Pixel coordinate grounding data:
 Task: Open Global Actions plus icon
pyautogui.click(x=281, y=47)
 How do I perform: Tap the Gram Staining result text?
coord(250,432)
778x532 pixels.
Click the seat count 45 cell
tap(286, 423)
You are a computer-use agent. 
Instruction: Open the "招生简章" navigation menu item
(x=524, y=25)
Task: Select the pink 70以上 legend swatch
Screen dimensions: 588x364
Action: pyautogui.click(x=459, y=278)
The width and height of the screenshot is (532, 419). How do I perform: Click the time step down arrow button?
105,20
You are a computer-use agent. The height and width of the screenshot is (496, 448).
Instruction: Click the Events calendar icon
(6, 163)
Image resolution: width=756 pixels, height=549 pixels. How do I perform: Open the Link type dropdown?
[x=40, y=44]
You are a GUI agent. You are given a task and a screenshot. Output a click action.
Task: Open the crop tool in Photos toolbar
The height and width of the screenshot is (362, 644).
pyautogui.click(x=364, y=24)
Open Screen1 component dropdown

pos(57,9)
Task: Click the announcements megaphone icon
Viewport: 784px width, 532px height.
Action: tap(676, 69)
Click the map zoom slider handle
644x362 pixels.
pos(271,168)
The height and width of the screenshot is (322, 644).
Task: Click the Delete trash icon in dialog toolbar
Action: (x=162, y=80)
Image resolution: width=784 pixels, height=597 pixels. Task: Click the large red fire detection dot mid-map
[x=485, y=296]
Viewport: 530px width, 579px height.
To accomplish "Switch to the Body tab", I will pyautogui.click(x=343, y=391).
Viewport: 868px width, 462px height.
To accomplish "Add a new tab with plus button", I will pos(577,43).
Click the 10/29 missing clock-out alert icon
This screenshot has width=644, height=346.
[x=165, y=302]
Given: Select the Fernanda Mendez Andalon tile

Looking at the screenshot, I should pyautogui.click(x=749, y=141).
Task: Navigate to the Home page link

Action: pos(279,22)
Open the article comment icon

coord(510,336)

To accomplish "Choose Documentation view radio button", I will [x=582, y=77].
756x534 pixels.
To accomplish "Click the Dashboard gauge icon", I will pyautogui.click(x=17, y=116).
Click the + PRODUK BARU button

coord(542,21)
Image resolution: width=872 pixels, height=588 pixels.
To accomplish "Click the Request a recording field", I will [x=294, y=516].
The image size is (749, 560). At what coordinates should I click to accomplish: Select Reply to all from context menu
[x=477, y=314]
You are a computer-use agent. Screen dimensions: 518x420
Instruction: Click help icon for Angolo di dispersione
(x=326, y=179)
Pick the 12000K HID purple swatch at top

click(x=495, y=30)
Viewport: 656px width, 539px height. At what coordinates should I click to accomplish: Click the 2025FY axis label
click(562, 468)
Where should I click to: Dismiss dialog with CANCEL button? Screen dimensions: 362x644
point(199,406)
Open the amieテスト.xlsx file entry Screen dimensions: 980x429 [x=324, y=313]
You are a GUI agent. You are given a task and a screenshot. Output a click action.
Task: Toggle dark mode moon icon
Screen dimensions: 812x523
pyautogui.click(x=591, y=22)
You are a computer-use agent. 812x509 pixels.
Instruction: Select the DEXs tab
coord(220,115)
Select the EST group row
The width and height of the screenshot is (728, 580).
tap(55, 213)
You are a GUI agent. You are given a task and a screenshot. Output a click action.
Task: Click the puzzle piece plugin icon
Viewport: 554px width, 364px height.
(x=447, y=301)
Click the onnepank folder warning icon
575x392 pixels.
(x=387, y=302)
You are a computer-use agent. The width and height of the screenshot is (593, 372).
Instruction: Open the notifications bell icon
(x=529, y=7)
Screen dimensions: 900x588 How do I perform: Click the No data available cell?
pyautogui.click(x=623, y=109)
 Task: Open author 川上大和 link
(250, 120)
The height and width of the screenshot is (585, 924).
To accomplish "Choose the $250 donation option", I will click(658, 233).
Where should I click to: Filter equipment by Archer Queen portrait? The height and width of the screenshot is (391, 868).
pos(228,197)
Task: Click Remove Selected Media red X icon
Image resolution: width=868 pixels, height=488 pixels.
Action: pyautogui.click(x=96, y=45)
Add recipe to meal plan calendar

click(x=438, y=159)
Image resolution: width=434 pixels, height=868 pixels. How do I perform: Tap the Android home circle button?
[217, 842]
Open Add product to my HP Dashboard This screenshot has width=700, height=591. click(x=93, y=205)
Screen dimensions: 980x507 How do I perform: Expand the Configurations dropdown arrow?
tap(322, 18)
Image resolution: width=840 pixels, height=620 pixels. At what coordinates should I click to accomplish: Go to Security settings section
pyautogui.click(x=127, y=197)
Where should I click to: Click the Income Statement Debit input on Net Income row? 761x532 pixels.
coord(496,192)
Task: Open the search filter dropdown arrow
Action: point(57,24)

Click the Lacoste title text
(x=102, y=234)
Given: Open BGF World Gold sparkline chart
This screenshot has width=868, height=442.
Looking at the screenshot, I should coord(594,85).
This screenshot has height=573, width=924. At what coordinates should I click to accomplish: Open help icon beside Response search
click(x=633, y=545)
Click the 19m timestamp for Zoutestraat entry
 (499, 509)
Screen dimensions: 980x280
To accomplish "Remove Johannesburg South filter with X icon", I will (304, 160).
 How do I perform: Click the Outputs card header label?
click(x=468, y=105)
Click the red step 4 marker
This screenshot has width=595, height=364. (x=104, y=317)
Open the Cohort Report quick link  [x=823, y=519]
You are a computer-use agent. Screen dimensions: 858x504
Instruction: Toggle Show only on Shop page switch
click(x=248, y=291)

PROBLEM REQUIREMENTS:
Print the records above in full, exactly.

RESPONSE:
 Task: Open Global Actions plus icon
pyautogui.click(x=281, y=47)
 How do I perform: Tap the Gram Staining result text?
coord(250,432)
778x532 pixels.
Click the seat count 45 cell
tap(286, 423)
You are a computer-use agent. 
Instruction: Open the "招生简章" navigation menu item
(x=524, y=25)
Task: Select the pink 70以上 legend swatch
Screen dimensions: 588x364
Action: pyautogui.click(x=459, y=278)
The width and height of the screenshot is (532, 419). How do I perform: Click the time step down arrow button?
105,20
You are a computer-use agent. The height and width of the screenshot is (496, 448).
Instruction: Click the Events calendar icon
(6, 163)
Image resolution: width=756 pixels, height=549 pixels. How do I perform: Open the Link type dropdown?
[x=40, y=44]
You are a GUI agent. You are given a task and a screenshot. Output a click action.
Task: Open the crop tool in Photos toolbar
The height and width of the screenshot is (362, 644).
pyautogui.click(x=364, y=24)
Open Screen1 component dropdown

pos(57,9)
Task: Click the announcements megaphone icon
Viewport: 784px width, 532px height.
Action: tap(676, 69)
Click the map zoom slider handle
644x362 pixels.
pos(271,168)
The height and width of the screenshot is (322, 644).
Task: Click the Delete trash icon in dialog toolbar
Action: (x=162, y=80)
Image resolution: width=784 pixels, height=597 pixels. Task: Click the large red fire detection dot mid-map
[x=485, y=296]
Viewport: 530px width, 579px height.
To accomplish "Switch to the Body tab", I will pyautogui.click(x=343, y=391).
Viewport: 868px width, 462px height.
To accomplish "Add a new tab with plus button", I will pos(577,43).
Click the 10/29 missing clock-out alert icon
This screenshot has width=644, height=346.
[x=165, y=302]
Given: Select the Fernanda Mendez Andalon tile

Looking at the screenshot, I should pyautogui.click(x=749, y=141).
Task: Navigate to the Home page link

Action: pos(279,22)
Open the article comment icon

coord(510,336)

To accomplish "Choose Documentation view radio button", I will [x=582, y=77].
756x534 pixels.
To accomplish "Click the Dashboard gauge icon", I will pyautogui.click(x=17, y=116).
Click the + PRODUK BARU button

coord(542,21)
Image resolution: width=872 pixels, height=588 pixels.
To accomplish "Click the Request a recording field", I will [x=294, y=516].
The image size is (749, 560). At what coordinates should I click to accomplish: Select Reply to all from context menu
[x=477, y=314]
You are a computer-use agent. Screen dimensions: 518x420
Instruction: Click help icon for Angolo di dispersione
(x=326, y=179)
Pick the 12000K HID purple swatch at top

click(x=495, y=30)
Viewport: 656px width, 539px height. At what coordinates should I click to accomplish: Click the 2025FY axis label
click(562, 468)
Where should I click to: Dismiss dialog with CANCEL button? Screen dimensions: 362x644
point(199,406)
Open the amieテスト.xlsx file entry Screen dimensions: 980x429 [x=324, y=313]
You are a GUI agent. You are given a task and a screenshot. Output a click action.
Task: Toggle dark mode moon icon
Screen dimensions: 812x523
pyautogui.click(x=591, y=22)
You are a computer-use agent. 812x509 pixels.
Instruction: Select the DEXs tab
coord(220,115)
Select the EST group row
The width and height of the screenshot is (728, 580).
tap(55, 213)
You are a GUI agent. You are given a task and a screenshot. Output a click action.
Task: Click the puzzle piece plugin icon
Viewport: 554px width, 364px height.
(x=447, y=301)
Click the onnepank folder warning icon
575x392 pixels.
(x=387, y=302)
You are a computer-use agent. The width and height of the screenshot is (593, 372).
Instruction: Open the notifications bell icon
(x=529, y=7)
Screen dimensions: 900x588 How do I perform: Click the No data available cell?
pyautogui.click(x=623, y=109)
 Task: Open author 川上大和 link
(250, 120)
The height and width of the screenshot is (585, 924).
To accomplish "Choose the $250 donation option", I will click(658, 233).
Where should I click to: Filter equipment by Archer Queen portrait? The height and width of the screenshot is (391, 868).
pos(228,197)
Task: Click Remove Selected Media red X icon
Image resolution: width=868 pixels, height=488 pixels.
Action: pyautogui.click(x=96, y=45)
Add recipe to meal plan calendar

click(x=438, y=159)
Image resolution: width=434 pixels, height=868 pixels. How do I perform: Tap the Android home circle button?
[217, 842]
Open Add product to my HP Dashboard This screenshot has width=700, height=591. click(x=93, y=205)
Screen dimensions: 980x507 How do I perform: Expand the Configurations dropdown arrow?
tap(322, 18)
Image resolution: width=840 pixels, height=620 pixels. At what coordinates should I click to accomplish: Go to Security settings section
pyautogui.click(x=127, y=197)
Where should I click to: Click the Income Statement Debit input on Net Income row? 761x532 pixels.
coord(496,192)
Task: Open the search filter dropdown arrow
Action: point(57,24)

Click the Lacoste title text
(x=102, y=234)
Given: Open BGF World Gold sparkline chart
This screenshot has width=868, height=442.
Looking at the screenshot, I should coord(594,85).
This screenshot has height=573, width=924. At what coordinates should I click to accomplish: Open help icon beside Response search
click(x=633, y=545)
Click the 19m timestamp for Zoutestraat entry
 (499, 509)
Screen dimensions: 980x280
To accomplish "Remove Johannesburg South filter with X icon", I will (304, 160).
 How do I perform: Click the Outputs card header label?
click(x=468, y=105)
Click the red step 4 marker
This screenshot has width=595, height=364. (x=104, y=317)
Open the Cohort Report quick link  [x=823, y=519]
You are a computer-use agent. Screen dimensions: 858x504
Instruction: Toggle Show only on Shop page switch
click(x=248, y=291)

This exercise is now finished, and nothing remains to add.